When the iPhone first launched, it wasn't adopted by everyone. I remember when, in ~2009, I and a few friends were the only ones I knew who had an iPhone. It wasn't until around 2011 that pretty much everyone I knew had a smartphone.
The basic business lesson is that you have to "cross the chasm" from early adopters to mainstream users - you can't just start selling a new product to everyone and expect to succeed without massive resources, and even then your product can still struggle (see: Apple Watch). Really, the only way to pull it off is to establish a niche market before targeting the general market. This book  does a great job of explaining the process - Mozilla and Canonical execs would do well to read it!

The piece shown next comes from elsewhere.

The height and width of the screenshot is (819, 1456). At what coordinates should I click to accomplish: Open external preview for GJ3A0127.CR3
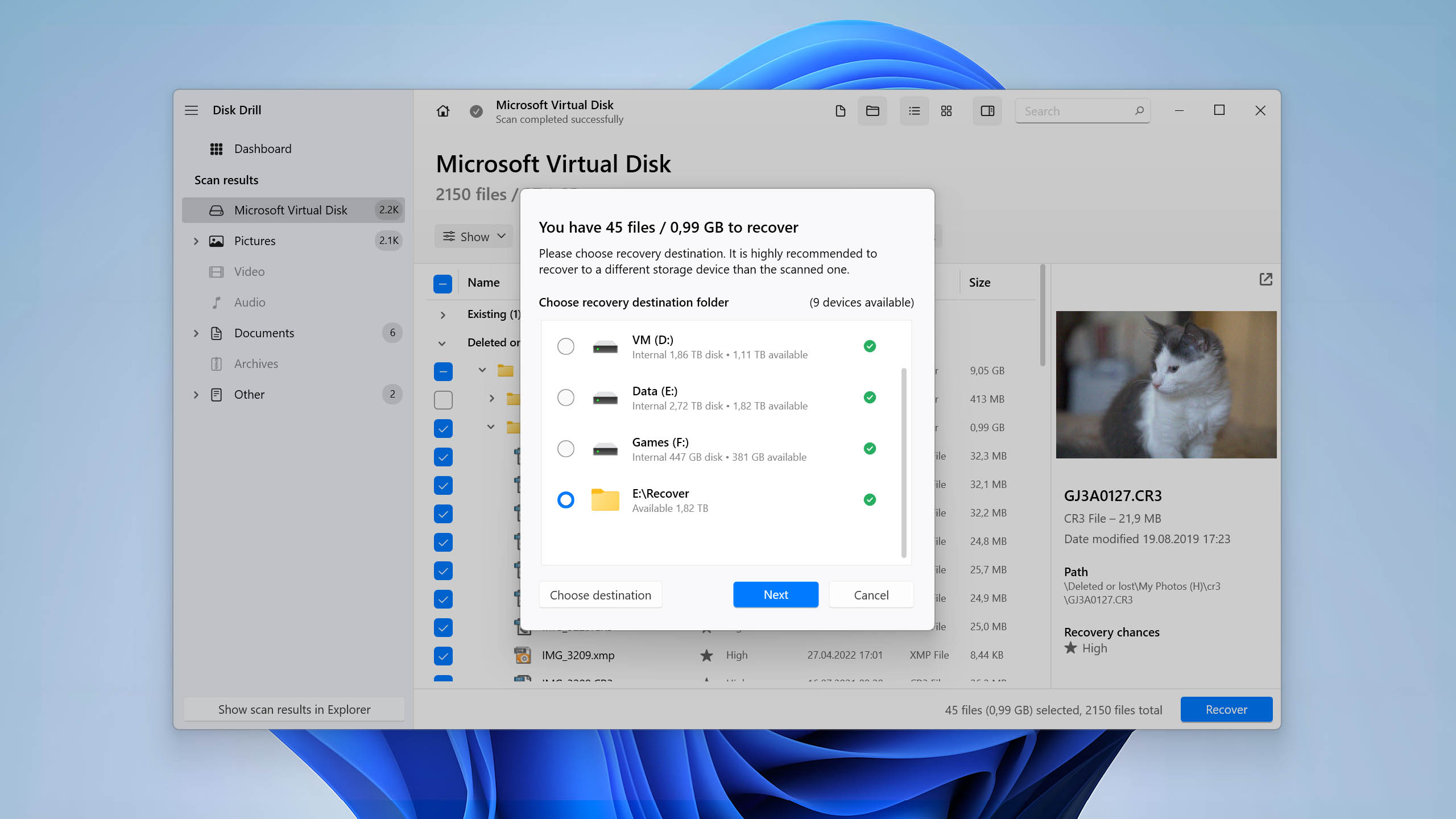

Sadly, many startups don't seem to have very good business sense and long-term thinking. "If we're not the iPhone yesterday, then we can't compete and we might as well 'pivot' and 'focus' on our 'core offerings'" - not true! There is a market for a user-respecting, fully (or even mostly!) FLOSS smartphone, but my parents certainly aren't going to buy one - they just got their first iPhone last year after all - so sell to me and people like me, not them. Then, maybe in 6-8 years, once the platform has matured and the FLOSS benefits become obvious, you'll start to break into the general market and start to challenge iOS and Android. But I don't think most companies are down for that; sadly, most are just focused on next quarter's profits instead of building something lasting.
iOS = Locked in ecosystem
Windows Phone = Locked in ecosystem
Android = Alternative to iOS
Windows = Alternative to iOS
On a technical level, Windows Phone devices performed around the same as iOS devices (fantastic), but lacked mainstream apps (the same problem as Blackberry) but without the backwards compatibility with Android apps.
Basically, Windows Phone was doomed to be the "not android, and not iOS" smartphone despite the great technical aspects of the OS.
But then came the Windows Phone 10 reboot, with the promise that all 8.1 devices would get an WP 10 update, promise that they eventually broke by allowing only premium devices to get it.
So no, WP wasn't doomed if Microsoft managed to keep the roadmap steady, instead of rebooting left and right.
On the other hand, they seem to be having some luck with hybrid laptops/tablets. Something that most Android devices still do very poorly.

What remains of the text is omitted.